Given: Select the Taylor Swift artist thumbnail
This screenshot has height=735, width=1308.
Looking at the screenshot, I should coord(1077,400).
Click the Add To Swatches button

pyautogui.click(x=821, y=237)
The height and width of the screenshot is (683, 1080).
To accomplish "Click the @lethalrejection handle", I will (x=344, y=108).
┄┄┄┄┄┄┄┄┄┄┄┄┄┄┄┄┄┄┄┄
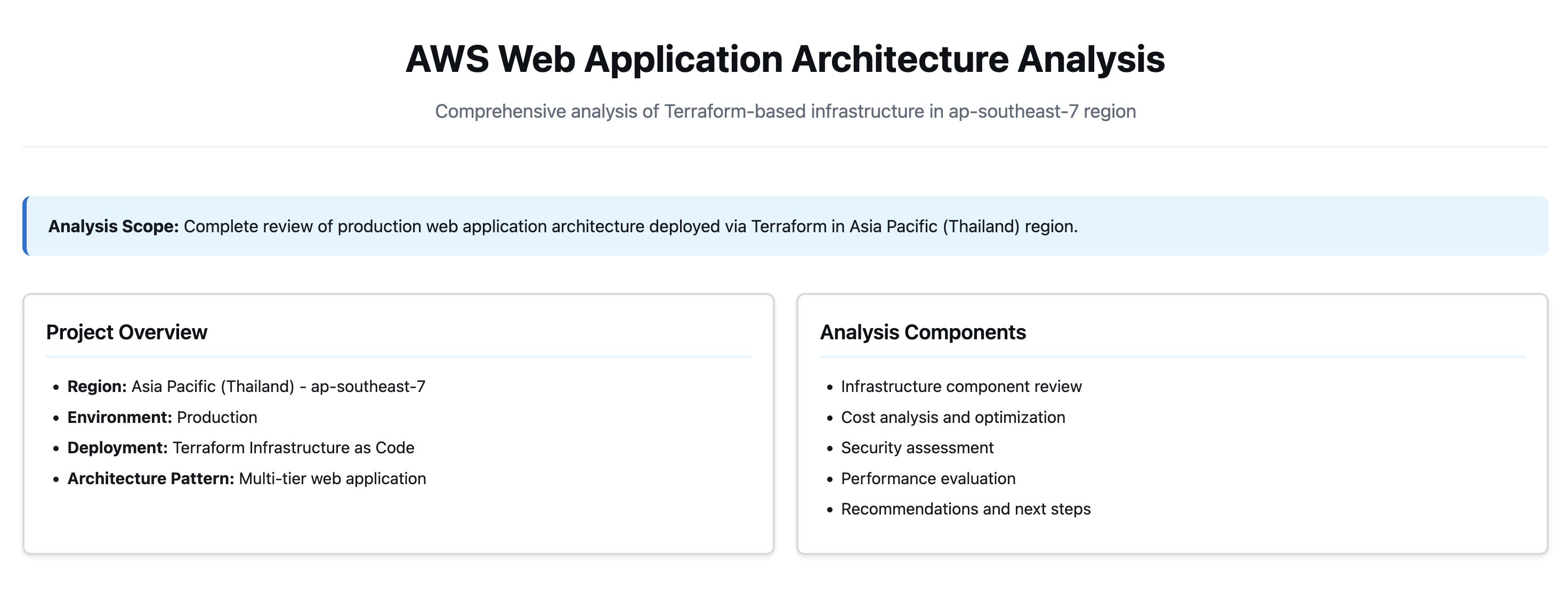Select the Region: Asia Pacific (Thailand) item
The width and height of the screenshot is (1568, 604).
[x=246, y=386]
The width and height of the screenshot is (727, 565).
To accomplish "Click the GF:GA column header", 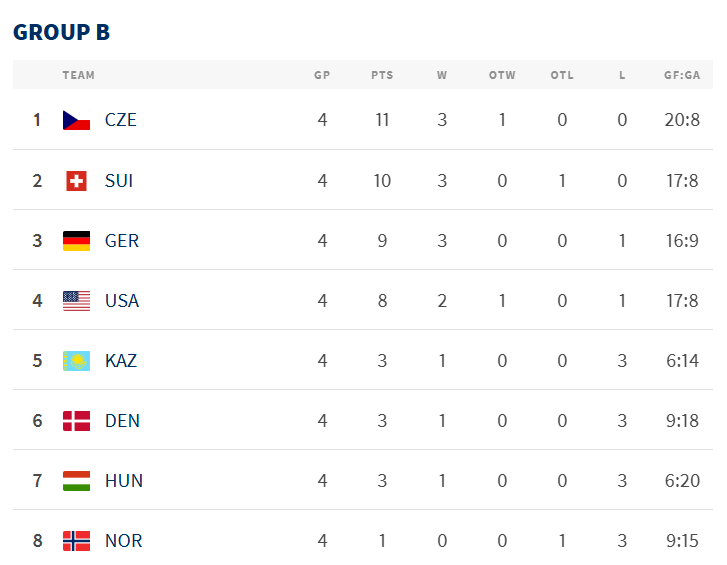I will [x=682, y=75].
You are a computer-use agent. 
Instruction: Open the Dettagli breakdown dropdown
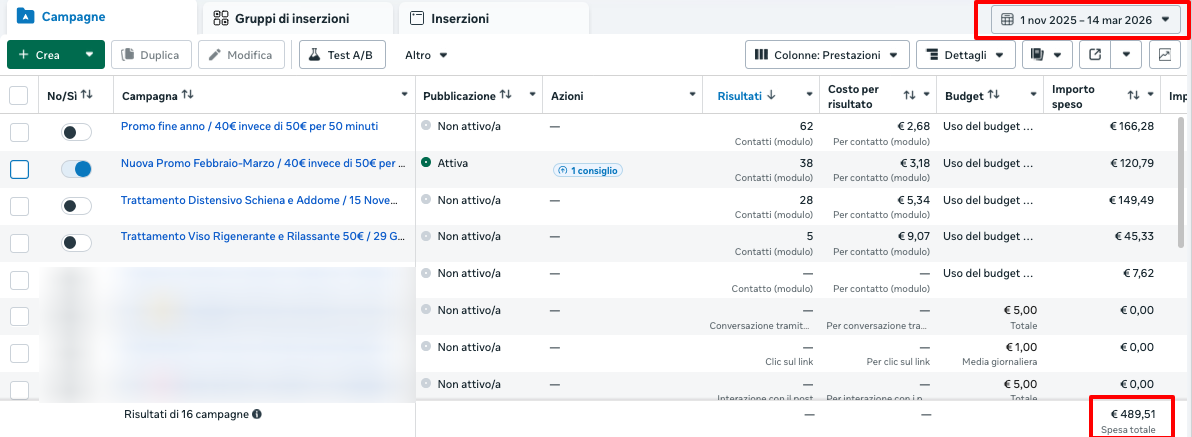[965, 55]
┄┄┄┄┄┄┄┄┄┄┄┄┄┄┄┄┄┄┄┄
(What you need to do)
Can you arrange the listing lines from the one containing "Given: Select the" through the one containing "will (x=344, y=108).", both included, as a Markdown table with the columns Row and Listing line, leaving out blank lines?

(Solution)
| Row | Listing line |
|---|---|
| 1 | Given: Select the Taylor Swift artist thumbnail |
| 2 | This screenshot has height=735, width=1308. |
| 3 | Looking at the screenshot, I should coord(1077,400). |
| 4 | Click the Add To Swatches button |
| 5 | pyautogui.click(x=821, y=237) |
| 6 | The height and width of the screenshot is (683, 1080). |
| 7 | To accomplish "Click the @lethalrejection handle", I will (x=344, y=108). |